How, then are we to account for the fact that no Security Council member who voted for this resolution publicly challenged the West’s legal right to create the safe havens?… “Chinese and others … were willing to tolerate actions de facto that they would not authorize de jure.” (quoting Jane Stromseth)…

[N]one of these states wanted to be exposed publicly as opposing a rescue mission that was saving lives and they were shamed into silence. Acquiescence, then, rather than tacit legitimation captures the response of those governments to Western intervention.

In the early 1990s, the Economic Community of West African States invaded Liberia without prior Security Council authorization. And, the coalition later invaded Sierra Leone without getting approval beforehand. Most recently, NATO’s actions to oust Qaddafi arguably exceeded the authority granted to it by the Security Council.

3. The limbo world — of illegal but not unprecedented — may be optimal

The existing state of affairs—illegal but not unprecedented—may be the best outcome for international law and humanitarian values.

Koh argues for a legal system that expressly permits the use of force without Security Council approval to stop an atrocity—a system he explains is like “the criminal law [which] has crafted rules that exempt ambulance drivers who run red lights in extremis.” For the international order, however, a better rule may be one that formally prohibits anyone running the red light but leaves ambiguity about exceptions for rescuers. In that system, actors have to engage in greater efforts to justify and prove the genuine nature of their behavior.

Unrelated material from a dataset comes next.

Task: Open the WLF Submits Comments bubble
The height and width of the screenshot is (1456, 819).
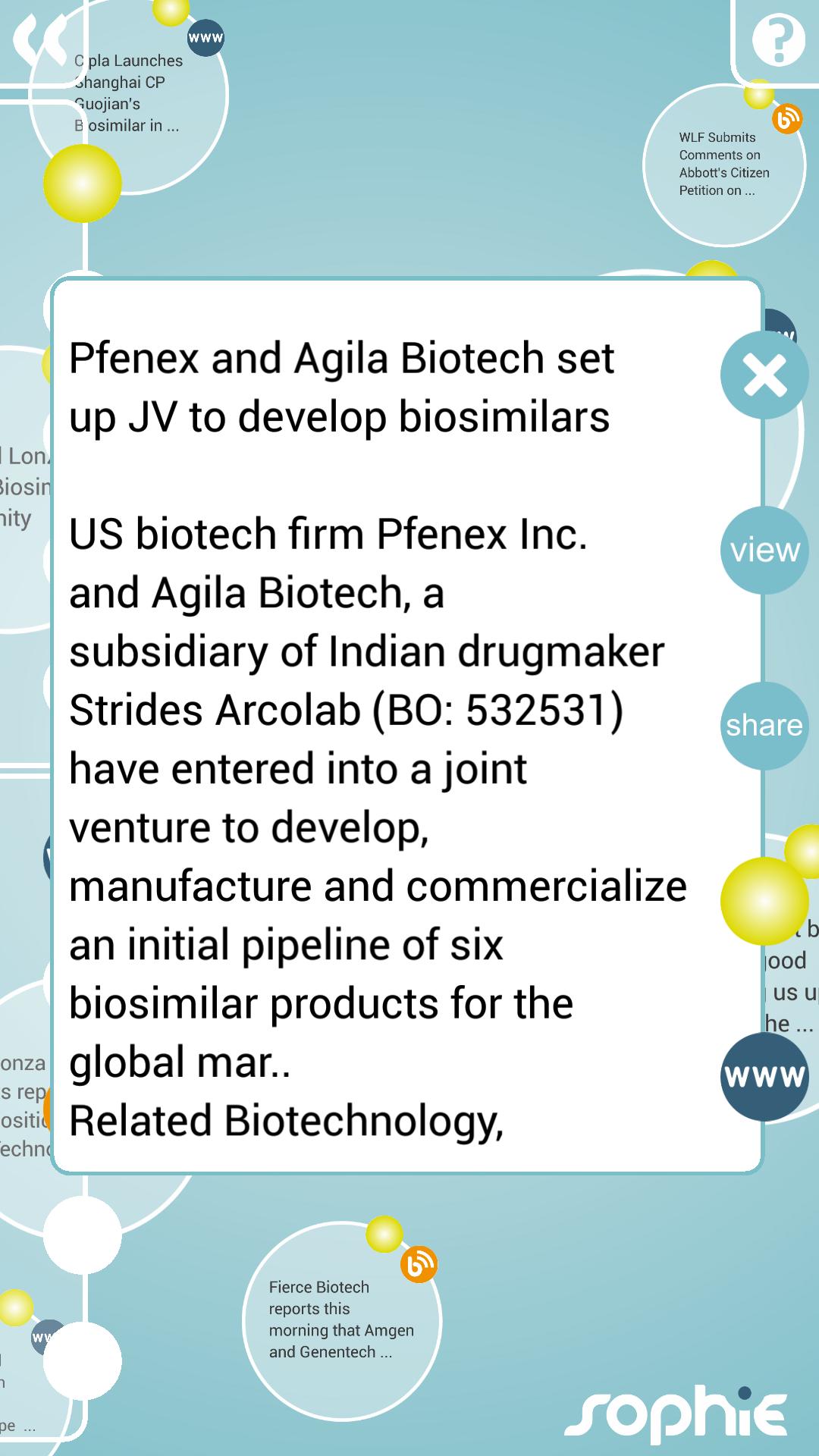Action: tap(724, 164)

And, it is actually good to give powerful states reason to pause before launching a war. At the least, this line of analysis should be a part of the debate, and for an original expression and elaboration of this idea, I recommend an essay by Jane Stromseth in which she explains:

This essay argues that the legal status of humanitarian intervention without Security Council authorization remains uncertain after Kosovo and that this, in fact, is a good thing. The uncertain legality of humanitarian intervention puts a very high burden of justification on those who would intervene without UN authorization. Yet this very ambiguity is also fertile ground for the gradual emergence of normative consensus, over time, based on practice and case-by-case decision-making. … The most promising path for the future does not involve a formal doctrinal framework that attempts in advance to reconcile human rights principles and the Charter’s non-intervention norms. Instead, it lies in identifying patterns and common elements in recent practice as guidance for the future ….

Ultimately the Stromseth approach may be consistent with David Kaye’s argument (see his final para.) that political leaders should be told that the UN Charter forbids unilateral humanitarian intervention and thus act when they are willing to pay the price of illegality. That said, Stromseth’s approach does not work unless Koh’s analysis of the direction of the legal norms is mostly correct.